■ Exercise objective:
Look through the records below for the word "computer". Report how many lines have it, and only that number.

*****

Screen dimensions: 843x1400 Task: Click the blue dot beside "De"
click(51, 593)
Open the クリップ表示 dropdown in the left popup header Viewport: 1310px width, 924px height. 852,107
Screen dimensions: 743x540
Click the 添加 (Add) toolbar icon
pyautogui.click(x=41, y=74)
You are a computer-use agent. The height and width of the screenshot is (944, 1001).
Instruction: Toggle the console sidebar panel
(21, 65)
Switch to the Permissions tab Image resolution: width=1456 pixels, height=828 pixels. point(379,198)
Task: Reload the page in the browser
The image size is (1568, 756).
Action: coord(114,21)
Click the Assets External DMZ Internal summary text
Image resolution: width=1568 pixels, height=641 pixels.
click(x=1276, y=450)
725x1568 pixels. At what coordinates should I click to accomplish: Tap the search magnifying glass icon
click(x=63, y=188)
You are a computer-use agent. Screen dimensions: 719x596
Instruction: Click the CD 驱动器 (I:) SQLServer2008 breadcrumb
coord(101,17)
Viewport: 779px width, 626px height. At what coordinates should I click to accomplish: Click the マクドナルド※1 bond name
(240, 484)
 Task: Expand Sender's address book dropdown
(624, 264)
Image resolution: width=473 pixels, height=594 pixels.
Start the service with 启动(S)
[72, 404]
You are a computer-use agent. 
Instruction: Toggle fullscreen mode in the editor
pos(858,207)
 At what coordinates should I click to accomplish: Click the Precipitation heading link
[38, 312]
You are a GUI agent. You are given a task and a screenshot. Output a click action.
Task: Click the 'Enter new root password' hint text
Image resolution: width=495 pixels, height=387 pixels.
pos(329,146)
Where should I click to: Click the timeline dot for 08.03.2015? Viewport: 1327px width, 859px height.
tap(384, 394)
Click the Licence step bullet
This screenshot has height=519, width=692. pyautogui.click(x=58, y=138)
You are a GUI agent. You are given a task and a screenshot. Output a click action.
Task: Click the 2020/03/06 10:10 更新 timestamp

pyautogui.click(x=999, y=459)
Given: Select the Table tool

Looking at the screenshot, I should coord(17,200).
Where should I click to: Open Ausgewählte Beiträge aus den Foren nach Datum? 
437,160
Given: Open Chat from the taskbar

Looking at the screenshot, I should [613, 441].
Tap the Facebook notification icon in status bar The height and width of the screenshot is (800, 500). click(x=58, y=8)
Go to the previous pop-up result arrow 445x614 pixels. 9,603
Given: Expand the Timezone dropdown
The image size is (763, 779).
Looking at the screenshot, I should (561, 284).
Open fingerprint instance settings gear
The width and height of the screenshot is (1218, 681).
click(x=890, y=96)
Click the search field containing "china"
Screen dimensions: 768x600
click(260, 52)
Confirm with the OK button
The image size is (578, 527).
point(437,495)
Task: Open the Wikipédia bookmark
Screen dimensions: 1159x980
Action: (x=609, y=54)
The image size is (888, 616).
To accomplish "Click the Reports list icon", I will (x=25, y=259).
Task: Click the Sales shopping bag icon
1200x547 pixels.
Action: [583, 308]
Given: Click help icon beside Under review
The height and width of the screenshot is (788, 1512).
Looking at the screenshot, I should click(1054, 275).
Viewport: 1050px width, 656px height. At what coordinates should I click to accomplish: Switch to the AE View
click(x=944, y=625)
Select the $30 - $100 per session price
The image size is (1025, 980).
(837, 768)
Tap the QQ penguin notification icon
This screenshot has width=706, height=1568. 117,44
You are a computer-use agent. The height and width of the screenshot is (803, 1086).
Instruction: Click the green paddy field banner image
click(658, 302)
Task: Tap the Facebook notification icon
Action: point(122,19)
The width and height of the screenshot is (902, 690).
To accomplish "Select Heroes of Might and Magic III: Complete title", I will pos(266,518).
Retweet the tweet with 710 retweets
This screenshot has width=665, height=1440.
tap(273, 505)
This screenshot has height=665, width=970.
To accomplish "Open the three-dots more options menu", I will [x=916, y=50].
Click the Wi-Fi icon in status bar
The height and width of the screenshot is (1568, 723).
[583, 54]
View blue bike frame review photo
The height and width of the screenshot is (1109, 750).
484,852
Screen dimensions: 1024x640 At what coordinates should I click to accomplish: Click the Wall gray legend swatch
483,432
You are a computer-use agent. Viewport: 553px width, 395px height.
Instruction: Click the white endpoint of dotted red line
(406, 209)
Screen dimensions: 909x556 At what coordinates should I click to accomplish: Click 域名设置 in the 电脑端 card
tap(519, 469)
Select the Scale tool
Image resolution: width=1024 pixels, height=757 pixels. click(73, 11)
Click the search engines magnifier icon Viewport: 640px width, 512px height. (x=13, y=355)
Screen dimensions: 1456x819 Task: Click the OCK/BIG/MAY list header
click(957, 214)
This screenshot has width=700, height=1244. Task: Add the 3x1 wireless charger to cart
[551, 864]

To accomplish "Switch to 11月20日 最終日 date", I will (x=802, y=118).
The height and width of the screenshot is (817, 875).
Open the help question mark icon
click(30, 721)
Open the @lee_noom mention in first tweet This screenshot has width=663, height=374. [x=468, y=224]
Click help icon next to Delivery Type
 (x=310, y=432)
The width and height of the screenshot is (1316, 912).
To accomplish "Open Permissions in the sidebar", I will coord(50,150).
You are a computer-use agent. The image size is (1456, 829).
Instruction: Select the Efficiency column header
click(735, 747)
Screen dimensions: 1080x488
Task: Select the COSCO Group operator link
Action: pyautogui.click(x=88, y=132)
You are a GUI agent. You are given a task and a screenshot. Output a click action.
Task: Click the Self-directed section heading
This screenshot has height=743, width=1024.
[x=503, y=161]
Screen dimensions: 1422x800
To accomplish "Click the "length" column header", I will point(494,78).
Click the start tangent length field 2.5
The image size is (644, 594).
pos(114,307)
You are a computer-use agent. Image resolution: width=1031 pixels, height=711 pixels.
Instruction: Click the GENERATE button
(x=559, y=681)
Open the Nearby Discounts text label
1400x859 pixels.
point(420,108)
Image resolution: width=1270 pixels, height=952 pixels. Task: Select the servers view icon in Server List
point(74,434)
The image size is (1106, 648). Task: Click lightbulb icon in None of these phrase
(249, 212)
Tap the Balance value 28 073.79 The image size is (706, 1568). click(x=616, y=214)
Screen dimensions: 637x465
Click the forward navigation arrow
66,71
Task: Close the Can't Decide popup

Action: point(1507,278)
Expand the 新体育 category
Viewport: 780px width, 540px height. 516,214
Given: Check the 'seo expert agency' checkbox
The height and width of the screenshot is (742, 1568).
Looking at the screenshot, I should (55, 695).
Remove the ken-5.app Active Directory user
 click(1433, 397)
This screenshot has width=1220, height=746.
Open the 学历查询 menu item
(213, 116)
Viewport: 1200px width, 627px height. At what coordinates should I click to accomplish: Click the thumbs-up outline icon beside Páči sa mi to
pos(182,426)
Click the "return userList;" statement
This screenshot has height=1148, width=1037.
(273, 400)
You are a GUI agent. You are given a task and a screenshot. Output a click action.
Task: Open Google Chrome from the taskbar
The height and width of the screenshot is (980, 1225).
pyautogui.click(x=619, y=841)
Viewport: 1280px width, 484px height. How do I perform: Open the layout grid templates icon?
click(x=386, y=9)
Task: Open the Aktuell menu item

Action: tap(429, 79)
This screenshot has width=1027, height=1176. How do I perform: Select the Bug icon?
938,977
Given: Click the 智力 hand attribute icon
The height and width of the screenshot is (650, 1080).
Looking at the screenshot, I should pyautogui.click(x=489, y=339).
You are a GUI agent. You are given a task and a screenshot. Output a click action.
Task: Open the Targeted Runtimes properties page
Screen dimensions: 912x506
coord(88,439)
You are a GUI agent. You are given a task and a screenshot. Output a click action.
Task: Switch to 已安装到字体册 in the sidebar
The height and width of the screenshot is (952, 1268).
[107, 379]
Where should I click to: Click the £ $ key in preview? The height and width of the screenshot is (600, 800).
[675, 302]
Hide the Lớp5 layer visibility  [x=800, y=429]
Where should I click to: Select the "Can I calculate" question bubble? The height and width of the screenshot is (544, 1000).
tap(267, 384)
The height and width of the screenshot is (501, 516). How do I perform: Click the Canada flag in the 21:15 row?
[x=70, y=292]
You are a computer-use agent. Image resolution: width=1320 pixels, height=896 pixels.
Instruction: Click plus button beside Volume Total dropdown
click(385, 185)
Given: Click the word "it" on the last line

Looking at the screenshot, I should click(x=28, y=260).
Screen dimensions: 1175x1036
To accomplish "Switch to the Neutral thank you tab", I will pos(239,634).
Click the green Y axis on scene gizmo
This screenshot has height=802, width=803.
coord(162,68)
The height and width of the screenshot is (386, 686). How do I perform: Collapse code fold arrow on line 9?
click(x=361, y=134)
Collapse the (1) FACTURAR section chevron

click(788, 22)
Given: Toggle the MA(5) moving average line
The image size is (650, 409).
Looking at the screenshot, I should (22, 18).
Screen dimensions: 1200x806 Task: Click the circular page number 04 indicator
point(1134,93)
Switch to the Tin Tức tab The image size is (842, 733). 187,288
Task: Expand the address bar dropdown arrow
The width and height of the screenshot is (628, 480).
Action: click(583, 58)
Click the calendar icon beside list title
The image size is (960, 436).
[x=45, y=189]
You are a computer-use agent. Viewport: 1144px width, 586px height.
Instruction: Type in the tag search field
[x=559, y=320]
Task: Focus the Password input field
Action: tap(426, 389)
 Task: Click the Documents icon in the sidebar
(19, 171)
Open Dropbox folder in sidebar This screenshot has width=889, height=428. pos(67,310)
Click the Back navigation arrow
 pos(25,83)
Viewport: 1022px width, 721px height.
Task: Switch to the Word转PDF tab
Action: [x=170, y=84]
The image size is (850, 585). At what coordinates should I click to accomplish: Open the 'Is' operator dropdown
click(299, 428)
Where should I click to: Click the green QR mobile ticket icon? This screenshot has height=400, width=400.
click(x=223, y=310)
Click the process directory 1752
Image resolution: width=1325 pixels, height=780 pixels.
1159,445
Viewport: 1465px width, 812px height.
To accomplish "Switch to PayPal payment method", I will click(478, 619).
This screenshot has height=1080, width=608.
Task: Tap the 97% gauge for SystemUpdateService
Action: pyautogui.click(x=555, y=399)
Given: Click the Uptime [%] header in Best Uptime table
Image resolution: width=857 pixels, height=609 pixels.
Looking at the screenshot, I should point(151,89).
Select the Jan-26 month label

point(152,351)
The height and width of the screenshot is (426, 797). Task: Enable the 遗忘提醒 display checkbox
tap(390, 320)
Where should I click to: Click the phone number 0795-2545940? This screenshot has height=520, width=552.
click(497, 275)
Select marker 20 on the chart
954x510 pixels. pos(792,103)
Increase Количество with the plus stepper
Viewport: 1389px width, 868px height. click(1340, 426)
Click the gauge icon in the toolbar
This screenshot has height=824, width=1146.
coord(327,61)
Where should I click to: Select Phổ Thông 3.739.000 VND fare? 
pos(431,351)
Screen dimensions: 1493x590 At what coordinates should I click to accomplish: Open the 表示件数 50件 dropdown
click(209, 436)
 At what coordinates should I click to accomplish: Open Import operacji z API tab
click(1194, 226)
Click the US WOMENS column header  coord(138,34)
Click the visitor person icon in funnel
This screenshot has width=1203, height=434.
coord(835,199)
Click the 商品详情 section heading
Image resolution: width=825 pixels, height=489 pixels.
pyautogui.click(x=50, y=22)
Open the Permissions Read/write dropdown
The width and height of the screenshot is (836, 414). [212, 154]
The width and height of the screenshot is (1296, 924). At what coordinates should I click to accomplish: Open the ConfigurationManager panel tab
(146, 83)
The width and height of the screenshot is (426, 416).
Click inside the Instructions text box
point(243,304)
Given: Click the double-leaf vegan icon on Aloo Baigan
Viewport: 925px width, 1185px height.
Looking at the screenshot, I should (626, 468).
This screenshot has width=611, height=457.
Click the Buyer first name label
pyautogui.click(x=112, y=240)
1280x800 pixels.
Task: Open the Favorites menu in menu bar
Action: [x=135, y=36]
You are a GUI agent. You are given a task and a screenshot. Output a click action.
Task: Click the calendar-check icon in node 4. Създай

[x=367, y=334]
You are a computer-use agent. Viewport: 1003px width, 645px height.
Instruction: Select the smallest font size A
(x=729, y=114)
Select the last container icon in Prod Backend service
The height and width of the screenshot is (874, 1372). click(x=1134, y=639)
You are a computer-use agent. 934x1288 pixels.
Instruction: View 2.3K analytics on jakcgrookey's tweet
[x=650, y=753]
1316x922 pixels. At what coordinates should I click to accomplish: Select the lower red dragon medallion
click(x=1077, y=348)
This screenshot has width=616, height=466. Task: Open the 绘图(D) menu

*****

■ Finished exercise:
11